E la sua onnipresenza comporta almeno altri due fattori di rischio da tenere in considerazione. Il primo riguarda i nuovi, rigidi, protocolli di sicurezza da seguire durante le riprese, dal rinunciare alle interviste di persona a favore di conversazioni condotte su Zoom, FaceTime e Skype, fino allo stabilire procedure di sterilizzazione ad hoc per la consegna dei filmati. Quindi c’è l’assuefazione del pubblico, qualcosa che soprattutto i distributori temono: dopo tutto quello che abbiamo passato quest’anno e la mole di notizie che abbiamo letto e introiettato sul virus, quanti vorranno andare al cinema o guardare in tv un documentario che ripercorre quello che è successo? Un dubbio legittimo, ma ciononostante di documentari sulla pandemia ne usciranno a bizzeffe. Il Guardian ha recentemente stilato una lista di quelli più interessanti, a partire proprio da Totally Under Control di Alex Gibney, che ripercorre lo spettacolare fallimento dell’amministrazione Trump nella gestione della pandemia: il titolo, non a caso, viene dalla dichiarazione dell’ormai ex presidente due giorni dopo la scoperta del primo caso nel Paese: «tutto sotto controllo», disse.

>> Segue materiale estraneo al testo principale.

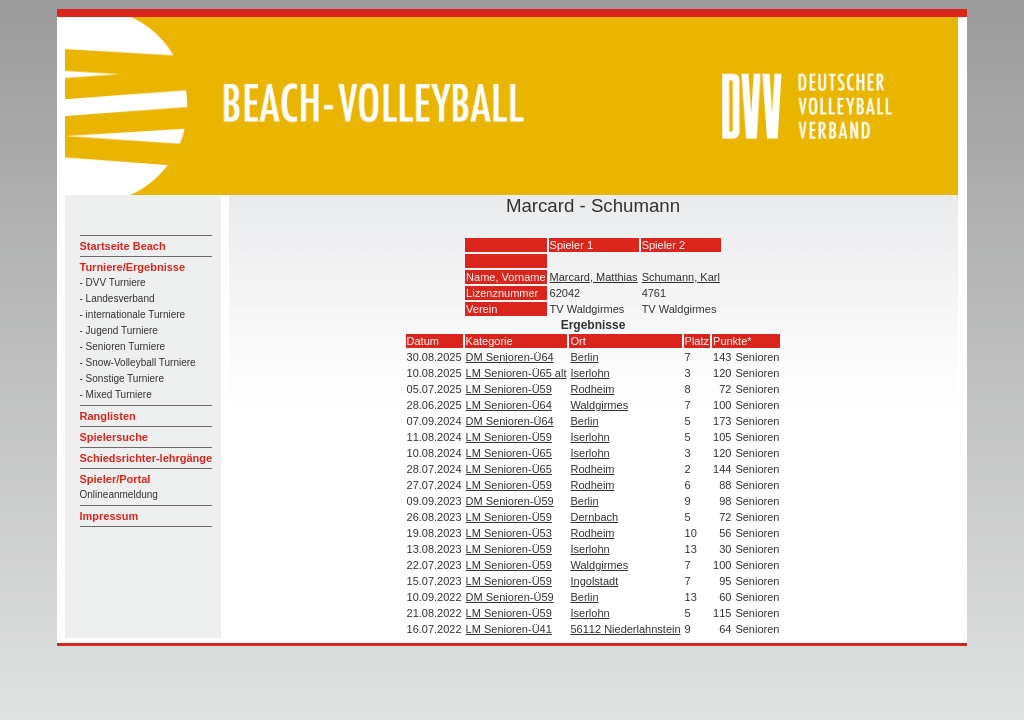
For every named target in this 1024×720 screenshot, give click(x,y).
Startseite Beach (123, 246)
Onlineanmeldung (119, 494)
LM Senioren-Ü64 (509, 405)
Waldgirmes (599, 405)
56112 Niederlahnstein (625, 629)
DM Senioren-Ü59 (510, 501)
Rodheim (592, 389)
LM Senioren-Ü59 (509, 389)
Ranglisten (108, 416)
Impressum (109, 516)
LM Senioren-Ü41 (509, 629)
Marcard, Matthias (594, 277)
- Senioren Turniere (123, 346)
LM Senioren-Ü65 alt (516, 373)
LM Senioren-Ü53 (509, 533)
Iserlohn (589, 373)
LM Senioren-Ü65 (509, 453)
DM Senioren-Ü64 (510, 357)
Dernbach (594, 517)
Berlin (584, 357)
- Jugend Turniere (119, 330)
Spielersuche (114, 437)
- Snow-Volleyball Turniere (138, 362)
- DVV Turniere (113, 282)
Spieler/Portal (115, 479)
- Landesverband (117, 298)
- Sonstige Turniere (122, 378)
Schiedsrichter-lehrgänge (146, 458)
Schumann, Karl (681, 277)
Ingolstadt (594, 581)
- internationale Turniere (133, 314)
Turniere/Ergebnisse (133, 267)
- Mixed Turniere (116, 394)
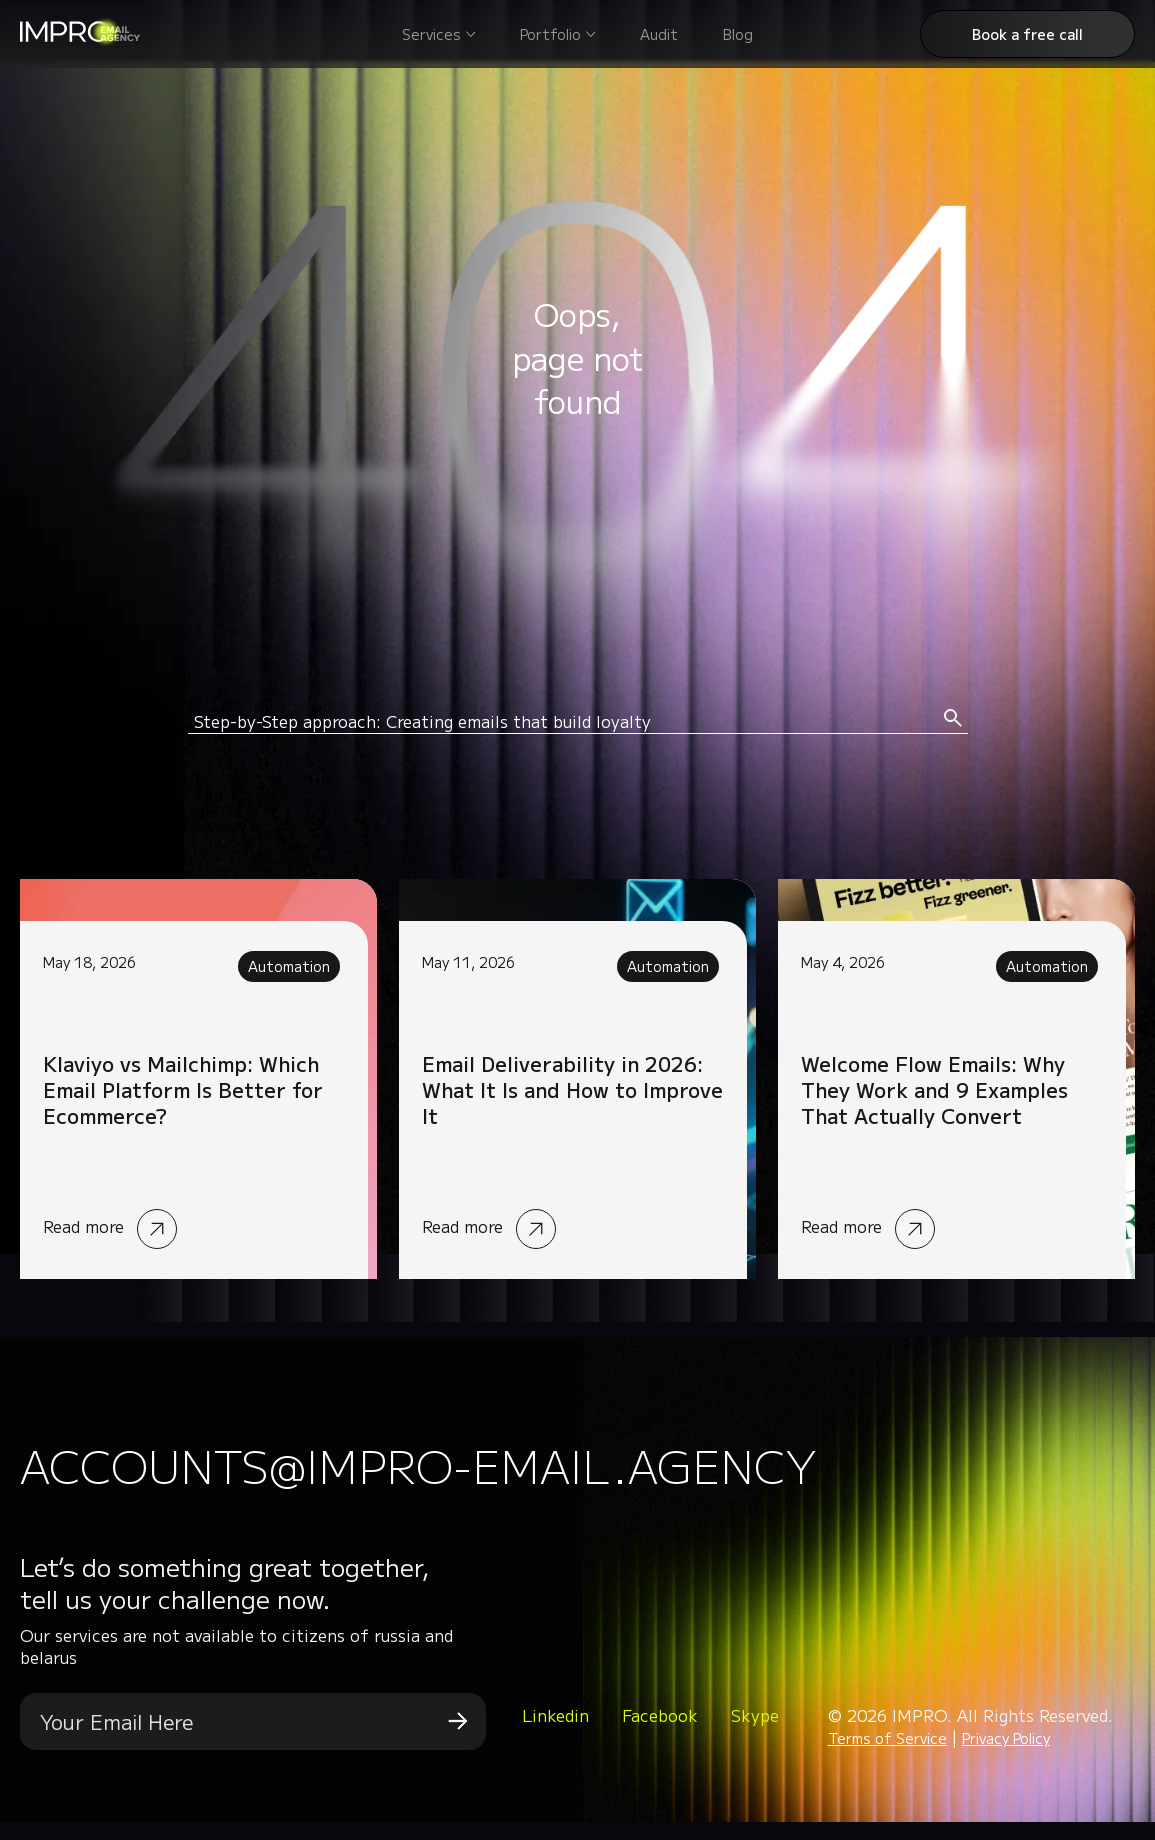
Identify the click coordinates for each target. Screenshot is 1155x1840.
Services (431, 34)
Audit (659, 34)
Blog (738, 34)
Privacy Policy (1006, 1757)
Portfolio (550, 34)
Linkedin (555, 1734)
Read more (198, 1079)
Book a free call (1027, 34)
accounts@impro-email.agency (558, 1473)
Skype (755, 1734)
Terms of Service (887, 1757)
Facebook (660, 1734)
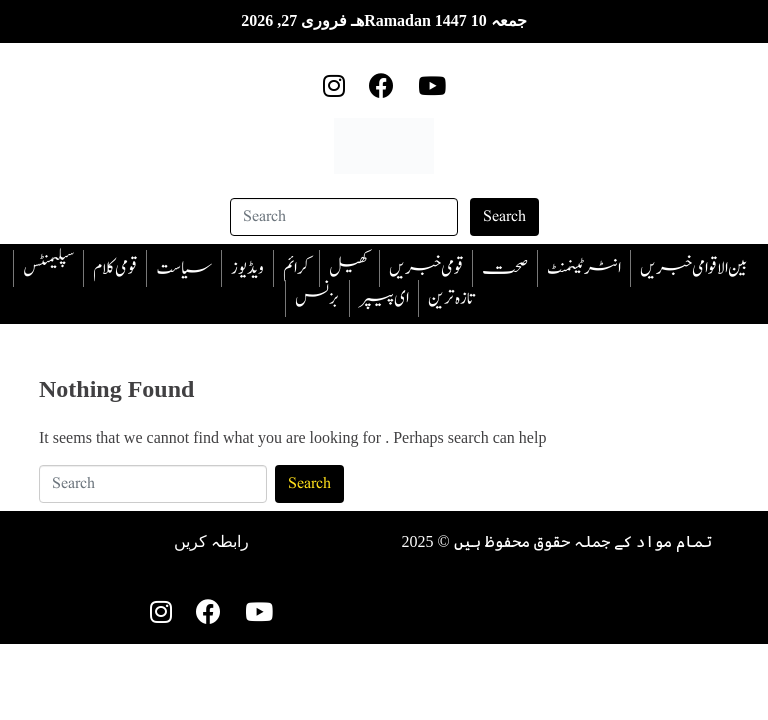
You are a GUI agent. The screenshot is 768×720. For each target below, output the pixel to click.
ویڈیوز (247, 268)
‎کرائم (296, 268)
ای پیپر (384, 298)
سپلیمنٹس (48, 268)
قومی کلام (115, 268)
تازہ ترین (451, 298)
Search (504, 217)
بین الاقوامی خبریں (693, 268)
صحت (505, 268)
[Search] (344, 217)
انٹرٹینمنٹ (584, 268)
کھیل (349, 268)
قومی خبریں (426, 268)
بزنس (317, 298)
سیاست (184, 268)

Quindi c’è The Curve di Adam Benzine (su Vimeo), che racconta la stessa storia, ma «molto più concentrata», scrive il Guardian, «e più commuovente, con gli americani intervistati che raccontano la storia dei familiari che hanno perso». Non mancano poi quelli che cercando di raccontare cos’è successo in Cina: 76 Days di Weixi Chen, Hao Wu e un terzo cineasta anonimo, girato in quattro ospedali durante il blocco di Wuhan, con i registi che vagavano per i reparti con una telecamera portatile; CoroNation di Ai WeiWei (su Vimeo) che restituisce un’immagine più critica della risposta cinese e in particolare di quella militare; e The Ark di Dan Wei, che invece racconta come una famiglia ha affrontato la malattia (che non è il Covid-19) della madre nel bel mezzo della pandemia. È una storia molto circoscritta, ma probabilmente una di quelle che meglio riesce nell’intento di descrivere cos’è stato il 2020 per milioni di persone nel mondo.

Nell’introdurre il suo elenco di 62 titoli stilato per il New Yorker a ottobre, Richard Brody ha scritto che «Da quando la pandemia e la vita sociale sono state gravemente limitate, i documentari sono diventati la mia ossessione, anche più del solito. La loro vera essenza è fornire connessioni virtuali a persone in tempi e luoghi lontani, e a esperienze che altrimenti rimarrebbero non condivise, anche tra persone vicine. Desiderando queste connessioni virtuali, ho guardato molti più documentari del solito, soprattutto data la scarsità di nuove uscite, e più di quanti ne possa spremere nel normale ciclo di recensioni». Il critico individua due grandi momenti di svolta nella storia del genere: il primo tra gli anni Sessanta e gli Ottanta, quando l’attrezzatura divenne sempre più leggera e i film maker poterono finalmente infiltrarsi quasi ovunque, e il secondo con l’arrivo dei device digitali. Storicamente, l’approccio dei documentaristi è stato quello del “fly on the wall”, ovvero quello di scomparire dentro la storia alla ricerca della fantomatica oggettività, ma i documentari che vediamo oggi sono figli di un’altra scuola, dice Brody. Devono qualcosa al “mumblecore” degli anni Duemila, il cinema che predilige dialoghi naturali e storie molto intime, e hanno rimesso al centro il cineasta e il suo punto di vista, abbandonando la pretesta dell’infallibilità. Si tratta spesso di storie molto personali e non è difficile prevedere che, anche nel caso del Covid-19, alla fine saranno quelle che ci colpiranno di più.